Element and text position data:
>> begin
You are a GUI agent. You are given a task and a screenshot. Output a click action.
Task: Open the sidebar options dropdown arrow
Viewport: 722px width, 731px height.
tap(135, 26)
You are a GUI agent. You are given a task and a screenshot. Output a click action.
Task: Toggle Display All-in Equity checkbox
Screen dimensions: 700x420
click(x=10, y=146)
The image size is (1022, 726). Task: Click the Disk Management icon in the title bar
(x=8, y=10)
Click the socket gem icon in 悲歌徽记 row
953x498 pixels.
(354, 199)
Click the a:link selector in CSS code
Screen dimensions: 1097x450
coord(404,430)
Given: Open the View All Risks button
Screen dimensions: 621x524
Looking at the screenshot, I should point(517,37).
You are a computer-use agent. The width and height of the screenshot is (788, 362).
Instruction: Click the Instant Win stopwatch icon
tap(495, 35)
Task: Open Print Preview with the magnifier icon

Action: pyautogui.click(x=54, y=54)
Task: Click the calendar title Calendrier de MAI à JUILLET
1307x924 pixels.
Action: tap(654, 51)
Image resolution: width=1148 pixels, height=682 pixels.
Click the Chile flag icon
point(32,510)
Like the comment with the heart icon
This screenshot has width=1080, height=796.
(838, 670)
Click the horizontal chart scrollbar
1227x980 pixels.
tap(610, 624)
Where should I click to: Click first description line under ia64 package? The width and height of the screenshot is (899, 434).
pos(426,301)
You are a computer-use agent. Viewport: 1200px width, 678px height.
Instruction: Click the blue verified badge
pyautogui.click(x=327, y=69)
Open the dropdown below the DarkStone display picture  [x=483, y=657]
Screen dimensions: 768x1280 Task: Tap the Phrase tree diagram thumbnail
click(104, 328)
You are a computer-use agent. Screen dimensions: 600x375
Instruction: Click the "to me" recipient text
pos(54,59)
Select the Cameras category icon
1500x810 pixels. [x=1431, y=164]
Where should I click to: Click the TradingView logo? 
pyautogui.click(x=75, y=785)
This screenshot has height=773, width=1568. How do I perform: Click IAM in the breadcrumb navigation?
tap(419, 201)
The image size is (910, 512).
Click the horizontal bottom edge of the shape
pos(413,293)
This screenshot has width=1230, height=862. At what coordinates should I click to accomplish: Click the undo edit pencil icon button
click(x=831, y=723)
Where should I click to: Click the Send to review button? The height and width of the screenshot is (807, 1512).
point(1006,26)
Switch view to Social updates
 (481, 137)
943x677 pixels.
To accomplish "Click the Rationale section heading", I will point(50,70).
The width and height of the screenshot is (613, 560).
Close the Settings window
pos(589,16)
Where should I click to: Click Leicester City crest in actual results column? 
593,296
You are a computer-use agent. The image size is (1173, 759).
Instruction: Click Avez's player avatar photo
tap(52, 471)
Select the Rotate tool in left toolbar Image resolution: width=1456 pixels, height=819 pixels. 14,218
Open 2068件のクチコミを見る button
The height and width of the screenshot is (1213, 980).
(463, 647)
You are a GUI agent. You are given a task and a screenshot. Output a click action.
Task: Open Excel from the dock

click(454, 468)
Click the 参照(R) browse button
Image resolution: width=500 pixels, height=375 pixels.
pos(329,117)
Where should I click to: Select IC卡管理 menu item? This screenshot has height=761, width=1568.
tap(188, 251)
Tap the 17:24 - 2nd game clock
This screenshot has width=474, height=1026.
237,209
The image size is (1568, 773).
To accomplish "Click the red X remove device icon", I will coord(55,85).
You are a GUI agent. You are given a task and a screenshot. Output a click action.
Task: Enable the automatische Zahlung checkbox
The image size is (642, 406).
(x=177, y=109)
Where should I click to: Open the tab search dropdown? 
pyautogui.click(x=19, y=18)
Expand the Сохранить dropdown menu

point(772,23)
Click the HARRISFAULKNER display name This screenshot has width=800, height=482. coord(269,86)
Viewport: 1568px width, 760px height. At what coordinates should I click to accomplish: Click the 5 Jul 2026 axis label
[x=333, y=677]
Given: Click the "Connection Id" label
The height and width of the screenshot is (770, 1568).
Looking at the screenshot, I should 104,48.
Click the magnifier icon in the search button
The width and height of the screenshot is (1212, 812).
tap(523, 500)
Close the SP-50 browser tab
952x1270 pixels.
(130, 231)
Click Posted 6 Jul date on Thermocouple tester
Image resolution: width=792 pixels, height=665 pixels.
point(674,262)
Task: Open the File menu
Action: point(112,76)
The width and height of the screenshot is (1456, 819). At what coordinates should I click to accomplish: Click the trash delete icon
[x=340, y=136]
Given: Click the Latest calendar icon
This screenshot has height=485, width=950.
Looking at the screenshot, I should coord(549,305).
>> end
Lay out every line of the items above as a numbered list, omitting any blank lines.

1. You are a GUI agent. You are given a task and a screenshot. Output a click action.
2. Task: Open the sidebar options dropdown arrow
3. Viewport: 722px width, 731px height.
4. tap(135, 26)
5. You are a GUI agent. You are given a task and a screenshot. Output a click action.
6. Task: Toggle Display All-in Equity checkbox
7. Screen dimensions: 700x420
8. click(x=10, y=146)
9. The image size is (1022, 726). Task: Click the Disk Management icon in the title bar
10. (x=8, y=10)
11. Click the socket gem icon in 悲歌徽记 row
12. 953x498 pixels.
13. (354, 199)
14. Click the a:link selector in CSS code
15. Screen dimensions: 1097x450
16. coord(404,430)
17. Given: Open the View All Risks button
18. Screen dimensions: 621x524
19. Looking at the screenshot, I should point(517,37).
20. You are a computer-use agent. The width and height of the screenshot is (788, 362).
21. Instruction: Click the Instant Win stopwatch icon
22. tap(495, 35)
23. Task: Open Print Preview with the magnifier icon
24. Action: pyautogui.click(x=54, y=54)
25. Task: Click the calendar title Calendrier de MAI à JUILLET
26. 1307x924 pixels.
27. Action: tap(654, 51)
28. Image resolution: width=1148 pixels, height=682 pixels.
29. Click the Chile flag icon
30. point(32,510)
31. Like the comment with the heart icon
32. This screenshot has width=1080, height=796.
33. (838, 670)
34. Click the horizontal chart scrollbar
35. 1227x980 pixels.
36. tap(610, 624)
37. Where should I click to: Click first description line under ia64 package? The width and height of the screenshot is (899, 434).
38. pos(426,301)
39. You are a computer-use agent. Viewport: 1200px width, 678px height.
40. Instruction: Click the blue verified badge
41. pyautogui.click(x=327, y=69)
42. Open the dropdown below the DarkStone display picture  [x=483, y=657]
43. Screen dimensions: 768x1280 Task: Tap the Phrase tree diagram thumbnail
44. click(104, 328)
45. You are a computer-use agent. Screen dimensions: 600x375
46. Instruction: Click the "to me" recipient text
47. pos(54,59)
48. Select the Cameras category icon
49. 1500x810 pixels. [x=1431, y=164]
50. Where should I click to: Click the TradingView logo? 
51. pyautogui.click(x=75, y=785)
52. This screenshot has height=773, width=1568. How do I perform: Click IAM in the breadcrumb navigation?
53. tap(419, 201)
54. The image size is (910, 512).
55. Click the horizontal bottom edge of the shape
56. pos(413,293)
57. This screenshot has width=1230, height=862. At what coordinates should I click to accomplish: Click the undo edit pencil icon button
58. click(x=831, y=723)
59. Where should I click to: Click the Send to review button? The height and width of the screenshot is (807, 1512).
60. point(1006,26)
61. Switch view to Social updates
62.  (481, 137)
63. 943x677 pixels.
64. To accomplish "Click the Rationale section heading", I will point(50,70).
65. The width and height of the screenshot is (613, 560).
66. Close the Settings window
67. pos(589,16)
68. Where should I click to: Click Leicester City crest in actual results column? 
69. 593,296
70. You are a computer-use agent. The image size is (1173, 759).
71. Instruction: Click Avez's player avatar photo
72. tap(52, 471)
73. Select the Rotate tool in left toolbar Image resolution: width=1456 pixels, height=819 pixels. 14,218
74. Open 2068件のクチコミを見る button
75. The height and width of the screenshot is (1213, 980).
76. (463, 647)
77. You are a GUI agent. You are given a task and a screenshot. Output a click action.
78. Task: Open Excel from the dock
79. click(454, 468)
80. Click the 参照(R) browse button
81. Image resolution: width=500 pixels, height=375 pixels.
82. pos(329,117)
83. Where should I click to: Select IC卡管理 menu item? This screenshot has height=761, width=1568.
84. tap(188, 251)
85. Tap the 17:24 - 2nd game clock
86. This screenshot has width=474, height=1026.
87. 237,209
88. The image size is (1568, 773).
89. To accomplish "Click the red X remove device icon", I will coord(55,85).
90. You are a GUI agent. You are given a task and a screenshot. Output a click action.
91. Task: Enable the automatische Zahlung checkbox
92. The image size is (642, 406).
93. (x=177, y=109)
94. Where should I click to: Open the tab search dropdown? 
95. pyautogui.click(x=19, y=18)
96. Expand the Сохранить dropdown menu
97. point(772,23)
98. Click the HARRISFAULKNER display name This screenshot has width=800, height=482. coord(269,86)
99. Viewport: 1568px width, 760px height. At what coordinates should I click to accomplish: Click the 5 Jul 2026 axis label
100. [x=333, y=677]
101. Given: Click the "Connection Id" label
102. The height and width of the screenshot is (770, 1568).
103. Looking at the screenshot, I should 104,48.
104. Click the magnifier icon in the search button
105. The width and height of the screenshot is (1212, 812).
106. tap(523, 500)
107. Close the SP-50 browser tab
108. 952x1270 pixels.
109. (130, 231)
110. Click Posted 6 Jul date on Thermocouple tester
111. Image resolution: width=792 pixels, height=665 pixels.
112. point(674,262)
113. Task: Open the File menu
114. Action: point(112,76)
115. The width and height of the screenshot is (1456, 819). At what coordinates should I click to accomplish: Click the trash delete icon
116. [x=340, y=136]
117. Given: Click the Latest calendar icon
118. This screenshot has height=485, width=950.
119. Looking at the screenshot, I should coord(549,305).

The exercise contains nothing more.